Given the looming possibility that legal sales of mifepristone could be halted in the United States, many abortion providers have said they’re ready to switch to misoprostol-only protocols. However, some sources share conflicting information about dosage and timing with this method, too.
Another common source of confusion with both protocols: Misoprostol is taken by placing the pills against a mucus membrane for 30 minutes, during which time the body absorbs the medication. This can be done by placing pills in the cheeks, under the tongue, or in the vagina. People often come to Reddit panicked that their pills didn’t visibly dissolve. This is actually fine, as long as the pills stayed in place for the full 30 minutes—but no one has told them that. Some research indicates that taking the misoprostol vaginally leads to fewer side effects; however, pill fragments can also be detectable to a health-care provider that way. Putting the pills in the cheeks or under the tongue is therefore safer for people in restrictive contexts, but that’s another nuance that is often left out of infographics and social media posts.
Even fewer sources explain that urine pregnancy tests typically remain positive for several weeks following an abortion, and that some people will still have a false-positive test more than a month later—yet another source of unnecessary panic for many people.

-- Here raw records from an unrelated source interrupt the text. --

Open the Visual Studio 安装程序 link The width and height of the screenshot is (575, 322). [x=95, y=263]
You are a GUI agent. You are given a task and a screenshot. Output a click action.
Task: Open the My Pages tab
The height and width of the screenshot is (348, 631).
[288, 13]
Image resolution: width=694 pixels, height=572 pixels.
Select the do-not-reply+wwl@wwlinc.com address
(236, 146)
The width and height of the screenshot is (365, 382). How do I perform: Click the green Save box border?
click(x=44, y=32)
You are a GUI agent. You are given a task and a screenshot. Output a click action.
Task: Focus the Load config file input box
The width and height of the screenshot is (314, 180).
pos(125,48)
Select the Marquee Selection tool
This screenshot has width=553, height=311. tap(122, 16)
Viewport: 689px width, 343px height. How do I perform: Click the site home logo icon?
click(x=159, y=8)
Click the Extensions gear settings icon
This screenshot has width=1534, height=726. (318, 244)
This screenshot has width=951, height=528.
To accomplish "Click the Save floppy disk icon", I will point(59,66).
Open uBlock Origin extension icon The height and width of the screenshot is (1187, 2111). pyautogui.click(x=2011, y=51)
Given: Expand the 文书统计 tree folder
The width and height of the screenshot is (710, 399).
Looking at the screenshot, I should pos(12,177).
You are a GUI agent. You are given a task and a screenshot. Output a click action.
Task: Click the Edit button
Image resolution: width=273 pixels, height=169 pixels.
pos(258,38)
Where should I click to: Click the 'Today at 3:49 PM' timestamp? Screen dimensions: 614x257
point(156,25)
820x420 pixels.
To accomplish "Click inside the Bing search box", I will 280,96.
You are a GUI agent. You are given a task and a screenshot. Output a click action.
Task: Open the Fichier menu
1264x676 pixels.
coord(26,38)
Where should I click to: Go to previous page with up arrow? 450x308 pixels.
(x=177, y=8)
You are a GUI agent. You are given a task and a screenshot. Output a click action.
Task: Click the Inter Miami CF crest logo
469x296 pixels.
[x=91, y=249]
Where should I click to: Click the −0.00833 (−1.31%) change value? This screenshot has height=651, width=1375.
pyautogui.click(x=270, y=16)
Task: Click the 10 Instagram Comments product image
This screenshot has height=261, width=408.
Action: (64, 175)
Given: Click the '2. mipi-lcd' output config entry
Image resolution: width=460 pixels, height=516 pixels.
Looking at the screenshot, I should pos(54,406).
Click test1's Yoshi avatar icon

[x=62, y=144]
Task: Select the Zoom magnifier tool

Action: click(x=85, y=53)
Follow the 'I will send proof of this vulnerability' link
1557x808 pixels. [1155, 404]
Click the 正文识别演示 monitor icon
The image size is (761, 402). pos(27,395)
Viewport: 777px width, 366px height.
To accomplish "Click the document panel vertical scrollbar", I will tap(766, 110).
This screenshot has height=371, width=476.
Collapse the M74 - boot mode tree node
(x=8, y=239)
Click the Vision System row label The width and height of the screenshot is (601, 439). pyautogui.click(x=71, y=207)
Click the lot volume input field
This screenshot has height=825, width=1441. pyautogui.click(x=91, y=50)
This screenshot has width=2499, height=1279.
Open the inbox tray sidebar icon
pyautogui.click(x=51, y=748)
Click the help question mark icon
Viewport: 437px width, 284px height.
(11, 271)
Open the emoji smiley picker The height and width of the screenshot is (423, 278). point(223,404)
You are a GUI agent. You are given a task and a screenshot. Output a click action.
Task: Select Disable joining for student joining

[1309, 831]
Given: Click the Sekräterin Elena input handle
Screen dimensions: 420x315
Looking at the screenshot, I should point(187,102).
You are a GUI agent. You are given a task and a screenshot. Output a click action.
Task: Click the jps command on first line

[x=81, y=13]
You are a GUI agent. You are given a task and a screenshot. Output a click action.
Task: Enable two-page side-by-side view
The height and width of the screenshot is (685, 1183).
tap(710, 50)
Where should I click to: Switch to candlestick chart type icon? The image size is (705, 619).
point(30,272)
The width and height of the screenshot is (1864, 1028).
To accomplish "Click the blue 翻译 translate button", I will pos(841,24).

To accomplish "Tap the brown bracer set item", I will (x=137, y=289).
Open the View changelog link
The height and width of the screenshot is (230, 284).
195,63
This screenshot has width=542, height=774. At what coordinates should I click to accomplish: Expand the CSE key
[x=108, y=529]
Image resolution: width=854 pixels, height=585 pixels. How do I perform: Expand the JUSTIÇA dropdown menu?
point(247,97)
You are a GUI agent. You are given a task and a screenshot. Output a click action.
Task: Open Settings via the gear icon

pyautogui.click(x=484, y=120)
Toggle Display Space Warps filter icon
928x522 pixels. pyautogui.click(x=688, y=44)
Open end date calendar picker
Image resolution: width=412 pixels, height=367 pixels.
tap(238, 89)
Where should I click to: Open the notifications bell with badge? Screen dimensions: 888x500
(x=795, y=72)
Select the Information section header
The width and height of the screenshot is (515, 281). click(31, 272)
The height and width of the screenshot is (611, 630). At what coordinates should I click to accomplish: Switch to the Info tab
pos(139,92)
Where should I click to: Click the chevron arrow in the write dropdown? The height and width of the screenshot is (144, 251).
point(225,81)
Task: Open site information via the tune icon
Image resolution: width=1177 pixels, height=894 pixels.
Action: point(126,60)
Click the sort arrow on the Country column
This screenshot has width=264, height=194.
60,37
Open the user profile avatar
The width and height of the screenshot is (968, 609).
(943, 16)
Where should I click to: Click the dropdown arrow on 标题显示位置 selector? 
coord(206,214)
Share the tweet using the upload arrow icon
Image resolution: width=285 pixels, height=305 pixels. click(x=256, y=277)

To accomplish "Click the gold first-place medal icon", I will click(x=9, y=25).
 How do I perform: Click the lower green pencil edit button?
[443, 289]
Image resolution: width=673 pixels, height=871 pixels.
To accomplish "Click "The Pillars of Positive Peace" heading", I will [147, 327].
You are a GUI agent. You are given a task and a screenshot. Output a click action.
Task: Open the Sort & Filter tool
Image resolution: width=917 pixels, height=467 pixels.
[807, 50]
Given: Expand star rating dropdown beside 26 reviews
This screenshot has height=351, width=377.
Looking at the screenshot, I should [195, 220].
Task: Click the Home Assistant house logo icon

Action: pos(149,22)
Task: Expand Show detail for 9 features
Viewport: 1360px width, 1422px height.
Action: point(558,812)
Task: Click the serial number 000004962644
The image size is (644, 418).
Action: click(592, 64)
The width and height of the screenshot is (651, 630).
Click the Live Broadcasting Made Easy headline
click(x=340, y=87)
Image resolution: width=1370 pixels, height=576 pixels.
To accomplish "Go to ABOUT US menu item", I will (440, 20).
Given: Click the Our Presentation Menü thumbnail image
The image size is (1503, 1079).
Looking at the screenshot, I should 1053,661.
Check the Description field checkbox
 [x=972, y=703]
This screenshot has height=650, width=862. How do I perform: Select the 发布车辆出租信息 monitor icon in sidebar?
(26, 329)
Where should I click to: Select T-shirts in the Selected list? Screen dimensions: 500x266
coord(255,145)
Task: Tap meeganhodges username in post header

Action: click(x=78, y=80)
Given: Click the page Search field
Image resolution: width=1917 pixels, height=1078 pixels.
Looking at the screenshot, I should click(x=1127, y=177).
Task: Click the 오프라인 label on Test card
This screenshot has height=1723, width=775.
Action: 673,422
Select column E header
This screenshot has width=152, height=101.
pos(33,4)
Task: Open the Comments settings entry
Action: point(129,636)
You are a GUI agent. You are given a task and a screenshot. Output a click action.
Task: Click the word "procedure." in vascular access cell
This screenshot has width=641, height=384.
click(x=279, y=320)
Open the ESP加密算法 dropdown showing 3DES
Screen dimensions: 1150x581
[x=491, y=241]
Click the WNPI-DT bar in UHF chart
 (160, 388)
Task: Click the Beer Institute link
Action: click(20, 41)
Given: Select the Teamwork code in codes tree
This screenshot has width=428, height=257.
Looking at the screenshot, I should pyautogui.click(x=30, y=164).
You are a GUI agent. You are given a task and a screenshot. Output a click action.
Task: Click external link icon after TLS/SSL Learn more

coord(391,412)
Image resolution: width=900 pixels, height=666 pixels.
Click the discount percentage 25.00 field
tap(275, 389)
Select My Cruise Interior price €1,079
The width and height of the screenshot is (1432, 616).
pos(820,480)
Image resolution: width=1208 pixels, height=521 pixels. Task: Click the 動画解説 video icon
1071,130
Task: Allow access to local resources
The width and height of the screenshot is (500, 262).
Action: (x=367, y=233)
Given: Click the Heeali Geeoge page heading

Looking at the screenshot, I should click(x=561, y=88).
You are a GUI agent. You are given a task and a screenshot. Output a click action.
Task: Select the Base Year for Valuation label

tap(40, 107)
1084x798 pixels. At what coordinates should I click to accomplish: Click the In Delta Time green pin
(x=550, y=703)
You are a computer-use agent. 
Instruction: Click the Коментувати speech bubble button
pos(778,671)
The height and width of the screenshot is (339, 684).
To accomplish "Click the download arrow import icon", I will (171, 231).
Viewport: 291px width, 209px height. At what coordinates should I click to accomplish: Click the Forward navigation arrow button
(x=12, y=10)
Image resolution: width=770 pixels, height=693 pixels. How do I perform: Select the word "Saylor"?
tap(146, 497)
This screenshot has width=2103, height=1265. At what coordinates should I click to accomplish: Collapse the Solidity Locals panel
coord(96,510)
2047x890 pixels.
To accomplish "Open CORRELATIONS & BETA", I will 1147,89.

Messing understands why resource pages often leave out this information: Advocates worry that if the information isn’t straightforward enough, it won’t be accessible to all. But “oversimplifying can lead someone to do something that’s really not safe, medically or legally,” she said, adding that it’s paternalistic to assume people can’t handle nuance.
“I think we have to respect people enough to understand that when given clear, accurate, and thorough information, they are fully capable of making the best decisions for themselves in the context of their lives and their priorities,” Messing said. “We owe that to them.”
Reddit is a place where abortion seekers are asking directly for what they need. Rather than guessing at which details are the most important to include in public-facing resources, Messing wants advocates to be able to access this existing trove of information.
“When people give us feedback on their experience, that’s so kind of them. And it’s also something they shouldn’t have to do,” she said. “And then not to have a vehicle for relaying it, or the capacity to do so, is a failure of this terrible system that we’ve got.”